Every cell in your body is a busy factory, constantly engaged in turning raw materials into complex proteins via the processes of gene expression, following the blueprints in your DNA. The source of much of the necessary supply of raw materials is the cell itself: a great deal of recycling takes place as damaged proteins and larger structures such as organelles are broken down into constituent molecules that are promptly fed back into the factory process.
This recycling isn't just a matter of obtaining parts: it is quality control for cellular machinery vital to life. Autophagy is the name given to the collection of processes by which unwanted and damaged cellular components are identified and then fed into the furnaces known as lysosomes. A lysosome is a specialized organelle packed with enzymes capable of dismantling near everything it is likely to receive in the course of its duties. It engulfs the refuse and destroys it, producing useful raw materials in the process.
With time, however, our lysosomes do in fact ingest a range of items that they cannot deal with.

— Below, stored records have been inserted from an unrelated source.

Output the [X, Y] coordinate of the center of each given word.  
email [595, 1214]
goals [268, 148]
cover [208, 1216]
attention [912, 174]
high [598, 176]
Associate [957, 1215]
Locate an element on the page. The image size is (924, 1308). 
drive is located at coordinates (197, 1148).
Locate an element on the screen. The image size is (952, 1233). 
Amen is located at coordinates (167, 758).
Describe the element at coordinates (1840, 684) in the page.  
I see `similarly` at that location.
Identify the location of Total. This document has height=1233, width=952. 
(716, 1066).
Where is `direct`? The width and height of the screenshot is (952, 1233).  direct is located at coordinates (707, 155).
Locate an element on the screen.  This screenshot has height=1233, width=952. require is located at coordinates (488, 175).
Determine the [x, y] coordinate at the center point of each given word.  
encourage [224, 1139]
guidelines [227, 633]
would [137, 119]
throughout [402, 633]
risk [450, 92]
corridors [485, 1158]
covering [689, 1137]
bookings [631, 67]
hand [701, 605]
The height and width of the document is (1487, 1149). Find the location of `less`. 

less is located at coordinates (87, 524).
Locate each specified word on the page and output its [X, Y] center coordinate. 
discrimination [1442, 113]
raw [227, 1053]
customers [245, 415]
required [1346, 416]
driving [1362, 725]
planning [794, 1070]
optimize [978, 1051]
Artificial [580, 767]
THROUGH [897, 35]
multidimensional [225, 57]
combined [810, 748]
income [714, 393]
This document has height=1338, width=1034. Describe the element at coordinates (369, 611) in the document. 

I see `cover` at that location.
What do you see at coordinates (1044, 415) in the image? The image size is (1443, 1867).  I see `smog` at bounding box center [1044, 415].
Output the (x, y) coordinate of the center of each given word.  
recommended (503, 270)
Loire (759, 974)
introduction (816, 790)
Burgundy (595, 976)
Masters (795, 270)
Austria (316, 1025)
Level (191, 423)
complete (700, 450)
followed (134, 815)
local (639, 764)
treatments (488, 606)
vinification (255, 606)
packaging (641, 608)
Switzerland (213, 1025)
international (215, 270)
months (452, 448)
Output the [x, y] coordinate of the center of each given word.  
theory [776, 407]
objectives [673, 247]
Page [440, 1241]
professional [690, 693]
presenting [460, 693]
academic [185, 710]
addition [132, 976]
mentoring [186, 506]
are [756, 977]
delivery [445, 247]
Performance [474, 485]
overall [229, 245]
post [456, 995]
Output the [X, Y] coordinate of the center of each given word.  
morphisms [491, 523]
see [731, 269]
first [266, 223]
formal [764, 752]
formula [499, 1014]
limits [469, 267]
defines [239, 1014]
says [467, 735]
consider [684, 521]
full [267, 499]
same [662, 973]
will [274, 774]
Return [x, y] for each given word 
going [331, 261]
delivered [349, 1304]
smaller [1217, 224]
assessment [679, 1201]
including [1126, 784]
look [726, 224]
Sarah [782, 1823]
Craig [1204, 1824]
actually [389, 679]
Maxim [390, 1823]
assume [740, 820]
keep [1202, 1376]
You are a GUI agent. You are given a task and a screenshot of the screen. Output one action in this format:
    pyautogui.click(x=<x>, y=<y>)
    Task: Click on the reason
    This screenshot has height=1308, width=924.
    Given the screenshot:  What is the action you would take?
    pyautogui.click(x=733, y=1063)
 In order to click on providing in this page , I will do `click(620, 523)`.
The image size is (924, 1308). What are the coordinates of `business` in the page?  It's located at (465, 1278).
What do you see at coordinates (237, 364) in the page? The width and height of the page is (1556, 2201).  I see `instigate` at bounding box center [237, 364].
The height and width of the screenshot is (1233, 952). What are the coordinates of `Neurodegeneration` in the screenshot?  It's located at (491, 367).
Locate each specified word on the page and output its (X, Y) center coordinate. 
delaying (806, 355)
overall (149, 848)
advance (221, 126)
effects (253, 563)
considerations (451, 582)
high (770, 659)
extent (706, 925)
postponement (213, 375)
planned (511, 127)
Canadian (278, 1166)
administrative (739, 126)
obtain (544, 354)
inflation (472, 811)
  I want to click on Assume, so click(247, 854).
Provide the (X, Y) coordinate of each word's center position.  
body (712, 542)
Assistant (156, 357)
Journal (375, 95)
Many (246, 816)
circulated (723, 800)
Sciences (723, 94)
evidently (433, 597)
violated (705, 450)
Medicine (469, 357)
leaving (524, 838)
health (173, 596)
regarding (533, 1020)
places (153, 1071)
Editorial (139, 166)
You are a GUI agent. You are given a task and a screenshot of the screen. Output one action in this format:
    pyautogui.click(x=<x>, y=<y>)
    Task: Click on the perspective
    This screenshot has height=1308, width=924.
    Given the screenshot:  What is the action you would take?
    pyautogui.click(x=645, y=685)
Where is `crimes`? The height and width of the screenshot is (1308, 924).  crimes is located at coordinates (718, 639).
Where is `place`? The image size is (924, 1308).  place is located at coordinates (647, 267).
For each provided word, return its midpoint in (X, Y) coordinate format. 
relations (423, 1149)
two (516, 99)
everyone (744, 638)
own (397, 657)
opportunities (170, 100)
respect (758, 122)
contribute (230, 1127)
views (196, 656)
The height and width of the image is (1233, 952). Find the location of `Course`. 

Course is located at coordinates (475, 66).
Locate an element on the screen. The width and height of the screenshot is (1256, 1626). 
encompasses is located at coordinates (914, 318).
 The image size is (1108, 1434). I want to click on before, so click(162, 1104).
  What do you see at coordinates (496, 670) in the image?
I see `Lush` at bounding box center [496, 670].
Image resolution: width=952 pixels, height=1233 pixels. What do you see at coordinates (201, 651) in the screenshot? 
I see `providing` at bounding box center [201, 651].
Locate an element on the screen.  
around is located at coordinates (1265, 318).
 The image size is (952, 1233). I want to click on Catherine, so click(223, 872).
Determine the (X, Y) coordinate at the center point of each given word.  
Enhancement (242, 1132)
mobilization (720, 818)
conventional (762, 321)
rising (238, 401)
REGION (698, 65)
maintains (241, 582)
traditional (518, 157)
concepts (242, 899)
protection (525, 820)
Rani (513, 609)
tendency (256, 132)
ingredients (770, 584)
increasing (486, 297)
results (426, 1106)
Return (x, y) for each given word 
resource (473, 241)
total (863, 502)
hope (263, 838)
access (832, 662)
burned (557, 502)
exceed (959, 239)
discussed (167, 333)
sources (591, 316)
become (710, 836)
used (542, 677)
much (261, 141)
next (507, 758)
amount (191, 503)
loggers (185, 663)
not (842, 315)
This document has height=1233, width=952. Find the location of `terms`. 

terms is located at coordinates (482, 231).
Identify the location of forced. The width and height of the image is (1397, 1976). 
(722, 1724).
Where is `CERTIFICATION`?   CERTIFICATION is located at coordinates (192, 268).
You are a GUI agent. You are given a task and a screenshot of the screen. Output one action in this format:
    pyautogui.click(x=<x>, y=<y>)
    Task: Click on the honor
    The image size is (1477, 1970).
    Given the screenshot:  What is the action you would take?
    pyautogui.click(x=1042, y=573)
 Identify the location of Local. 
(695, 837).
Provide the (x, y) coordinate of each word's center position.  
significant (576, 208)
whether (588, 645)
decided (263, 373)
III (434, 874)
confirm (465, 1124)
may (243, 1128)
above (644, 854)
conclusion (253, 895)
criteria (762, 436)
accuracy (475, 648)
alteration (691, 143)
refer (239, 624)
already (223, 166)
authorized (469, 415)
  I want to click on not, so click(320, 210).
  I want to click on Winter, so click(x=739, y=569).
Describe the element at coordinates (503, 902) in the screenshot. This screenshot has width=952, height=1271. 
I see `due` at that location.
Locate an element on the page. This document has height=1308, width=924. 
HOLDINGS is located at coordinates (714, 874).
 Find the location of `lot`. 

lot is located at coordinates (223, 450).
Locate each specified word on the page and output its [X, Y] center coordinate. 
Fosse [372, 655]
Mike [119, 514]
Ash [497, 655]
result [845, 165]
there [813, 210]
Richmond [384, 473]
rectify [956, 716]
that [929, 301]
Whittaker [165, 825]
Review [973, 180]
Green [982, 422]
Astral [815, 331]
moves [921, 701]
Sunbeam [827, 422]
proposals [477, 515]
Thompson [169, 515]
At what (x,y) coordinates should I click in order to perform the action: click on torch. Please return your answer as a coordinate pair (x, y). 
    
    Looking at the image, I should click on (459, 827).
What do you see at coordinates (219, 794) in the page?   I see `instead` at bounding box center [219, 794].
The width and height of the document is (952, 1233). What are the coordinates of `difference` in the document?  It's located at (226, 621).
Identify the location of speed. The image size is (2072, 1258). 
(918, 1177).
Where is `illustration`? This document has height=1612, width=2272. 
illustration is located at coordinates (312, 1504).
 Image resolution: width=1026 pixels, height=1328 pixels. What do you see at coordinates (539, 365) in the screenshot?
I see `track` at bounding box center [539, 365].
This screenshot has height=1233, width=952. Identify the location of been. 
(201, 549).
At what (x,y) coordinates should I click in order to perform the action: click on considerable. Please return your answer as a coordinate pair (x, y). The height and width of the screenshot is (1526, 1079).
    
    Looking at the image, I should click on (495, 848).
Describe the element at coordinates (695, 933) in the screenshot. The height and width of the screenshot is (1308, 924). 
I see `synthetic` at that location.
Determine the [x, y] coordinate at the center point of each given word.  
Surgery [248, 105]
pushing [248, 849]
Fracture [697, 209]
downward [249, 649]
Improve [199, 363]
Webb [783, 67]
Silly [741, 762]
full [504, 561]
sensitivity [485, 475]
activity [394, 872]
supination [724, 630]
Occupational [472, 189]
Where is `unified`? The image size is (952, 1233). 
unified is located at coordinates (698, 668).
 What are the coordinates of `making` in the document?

In our long-lived cells, many of which must last a lifetime, lysosomes become bloated and malfunctioning, packed to the gills with harmful materials collectively known as lipofusin. The ability of cells to keep themselves damage-free and functional deteriorates as a consequence, and this is one of the contributing causes of degenerative aging as a whole. It is particularly important in conditions such as macular degeneration, but a long laundry list of other age-related conditions - many of them ultimately fatal - have lysosomal dysfunction and lipofuscin accumulation noted as contributed causes.
We know that this happens, and we know that it causes great harm, but what can be done to prevent it and reverse it? To answer that question, here is the latest in a series of posts on rejuvenation research by philanthropist Jason Hope.
Cells create waste products and, left unaddressed, these byproducts disable body cells to cause serious illnesses. Scientists at SENS Research Foundation Research Center are currently developing ways to remove these waste products, known as lysosomal aggregates, from cells, in order to restore the cells to health and thereby treat these illnesses or prevent their onset. To understand the nature of the scientists' work, it helpful to create a working analogy that makes understanding lysosomal aggregates easier.
Lysosomal aggregates are like non-biodegradable plastic bags and other garbage rising over the tops of landfills to pollute nearby land. Left unaddressed, unhealthy substances from the garbage disrupt the lives of plants and animals surrounding the landfill to the point of causing disease and death to those organisms. The nature of the illness and disease depends largely on the type of waste polluting the landscape. Plastic bags might entangle a bird, for example, or antifreeze may poison a passing coyote. Each toxin causes a specific effect on a particular organism.
Each particular lysosomal aggregate tends to form in a specific type of body cell. When the amount of aggregate is large enough to interfere with normal cell function, the cell can no longer carry out its function, and as more and more cells of a given type become dysfunctional it leads to illness. Age-related macular degeneration, or AMD, is an excellent example of this action. Special cells in the retina of the eye, known as retinal pigment epithelium or RPE cells, produce the waste material A2E. Many scientists think the accumulation of A2E disables RPE cells to cause the vision loss associated with AMD.
The Lysosomal Aggregates team at SENS Research Foundation Research Center is working to identify optimal A2E-degrading enzymes, and to deliver them directly into the lysosomes in the eye. In their previous work, the team had been able to identify many enzymes capable of stopping A2E in a petri dish but was unable to deliver these enzymes into an actual lysosome in an eye. They are working to develop methods to deliver these enzymes to the lysosomes. One procedure in particular, known as SENS20, works both in vitro and in actual RPE cells, but others may work even better.
Lysosomal aggregates [are also] associated with atherosclerosis, commonly known as hardening of the arteries. Oxidation can cause breakdown of the "bad cholesterol" LDL in the bloodstream. This breakdown increases the levels of 7-ketocholesterol, or 7KC, known to cause the narrowed arteries and poor cardiac function associated with atherosclerosis. Researchers from Rice University are working to develop enzymes that reduce 7KC in hopes of reversing the processes that cause atherosclerosis.
SENS Research Foundation is making great strides in reducing the devastating health effects caused by lysosomal aggregates. With continued research, the scientists hope to someday treat or prevent widespread debilitating illnesses like age-related macular degeneration and atherosclerosis.